Me quedé paralizado un cuarto de hora, observando aquel desastre. Me acerqué a cámara lenta a la pared y procedí al levantamiento de la Mano Loca, para comprobar, con horror, que una mancha espantosa, grotesca, descomunal, en forma de mano loca estirada, decoraba en ese momento la pared azul, recién pintada, impoluta, de mi cuarto.

Presa del pánico, corrí al cuarto de baño, empapé una toalla en agua y procedí a frotar la pared, como si fuera una mancha pantalón vaquero. Situaciones desesperadas requieren medidas desesperadas, debí pensar.

Ojalá me hubiera detenido a pensar un poco en lo que estaba haciendo.

Al terminar la mencionada operación, propia de una mente privilegiado como la mía, había logrado empeorar la situación en un 300%. Bravo. Me alejé, para coger un poco de perspectiva y pude comprobar, con estupor y temblores, cómo una mancha gigantesca, como una de las caras de Bélmez, decoraba la pared de mi cuarto, justo debajo de mi póster de Tintín y El Secreto de Rackham el Rojo.

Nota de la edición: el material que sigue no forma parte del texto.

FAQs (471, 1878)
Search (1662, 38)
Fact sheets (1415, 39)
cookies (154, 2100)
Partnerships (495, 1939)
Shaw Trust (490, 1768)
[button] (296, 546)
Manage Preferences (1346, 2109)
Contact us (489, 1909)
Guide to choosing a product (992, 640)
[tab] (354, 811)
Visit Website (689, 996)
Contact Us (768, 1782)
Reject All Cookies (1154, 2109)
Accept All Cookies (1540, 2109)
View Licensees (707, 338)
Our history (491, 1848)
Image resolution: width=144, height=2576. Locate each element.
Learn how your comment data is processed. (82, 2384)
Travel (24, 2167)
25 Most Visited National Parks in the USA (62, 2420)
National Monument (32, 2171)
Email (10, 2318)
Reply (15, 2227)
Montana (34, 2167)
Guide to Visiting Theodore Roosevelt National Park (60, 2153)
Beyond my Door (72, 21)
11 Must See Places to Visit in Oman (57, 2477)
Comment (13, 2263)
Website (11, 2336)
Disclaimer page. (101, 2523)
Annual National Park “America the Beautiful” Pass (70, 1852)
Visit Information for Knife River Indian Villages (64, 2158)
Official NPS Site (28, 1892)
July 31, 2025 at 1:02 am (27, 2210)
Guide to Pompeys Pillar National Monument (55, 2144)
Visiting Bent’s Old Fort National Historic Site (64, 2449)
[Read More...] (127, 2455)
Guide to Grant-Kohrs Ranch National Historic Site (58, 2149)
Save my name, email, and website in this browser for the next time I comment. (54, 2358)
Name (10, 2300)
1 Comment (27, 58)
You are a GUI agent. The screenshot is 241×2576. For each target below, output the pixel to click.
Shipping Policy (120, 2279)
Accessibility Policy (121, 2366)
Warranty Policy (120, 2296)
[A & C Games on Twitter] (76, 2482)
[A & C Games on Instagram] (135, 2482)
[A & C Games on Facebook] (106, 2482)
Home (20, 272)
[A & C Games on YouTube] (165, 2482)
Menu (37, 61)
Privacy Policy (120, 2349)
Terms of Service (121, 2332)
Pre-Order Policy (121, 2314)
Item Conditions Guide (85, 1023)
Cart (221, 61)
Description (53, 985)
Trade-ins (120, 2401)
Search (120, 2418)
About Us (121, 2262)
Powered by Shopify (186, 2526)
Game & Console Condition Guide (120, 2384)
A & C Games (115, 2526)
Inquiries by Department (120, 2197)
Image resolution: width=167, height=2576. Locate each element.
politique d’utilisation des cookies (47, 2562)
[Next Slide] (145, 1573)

En un momento de desesperación no se me ocurrió otra cosa que ir al salón, arrodillarme y rezar 5 padres nuestros para que  una intervención divina hiciera desaparecer la mancha de la pared. Entregaría mi vida al Señor, me metería en un seminario y llevaría una vida de ora et labora. Pero, por favor, por favor, por favor: que esa mancha gigantesca desapareciera.

Volví a mi cuarto lleno de esperanza y, por supuesto, la mancha continuaba. De hecho, hasta la veía más grande. Estaba claro que aquí se abrían las aguas del Mar Rojo y se convertía el agua en vino para algunos pero para otros no se lograba hacer desaparecer una simple mancha de la pared. Cuestión de preferencias, supuse.

Era hombre muerto. Finito. Kaputt. A dead man walking.

Y es que, para entender la situación, he de aclarar que mi madre no era (ni es) un madre al uso. En mi casa nunca hubo Nocilla, ni me daban dos Petit Suisses, ni me esperó jamás tras un entrenamiento de fútbol con un bocadillo. Mi madre era una madre dura, de las que te enviaban al colegio con 39 de fiebre con un "eso no es nada" y te echaba broncas legendarias como se te ocurriera plantarte en casa con unas notas que no fueran dignas de un aspirante a entrar en la NASA. En mi casa había cuadernillos Santillana, libros y. como te despistaras, te metían a una clase de algo. La tele estaba terminantemente prohibida (salvo para los partidos del Real Madrid, por un decreto-ley paterno) y las videoconsolas era consideradas como un elemento enviado por el mismísimo demonio.

Mi madre, como más de un lector ya habrá sospechado, era profesora.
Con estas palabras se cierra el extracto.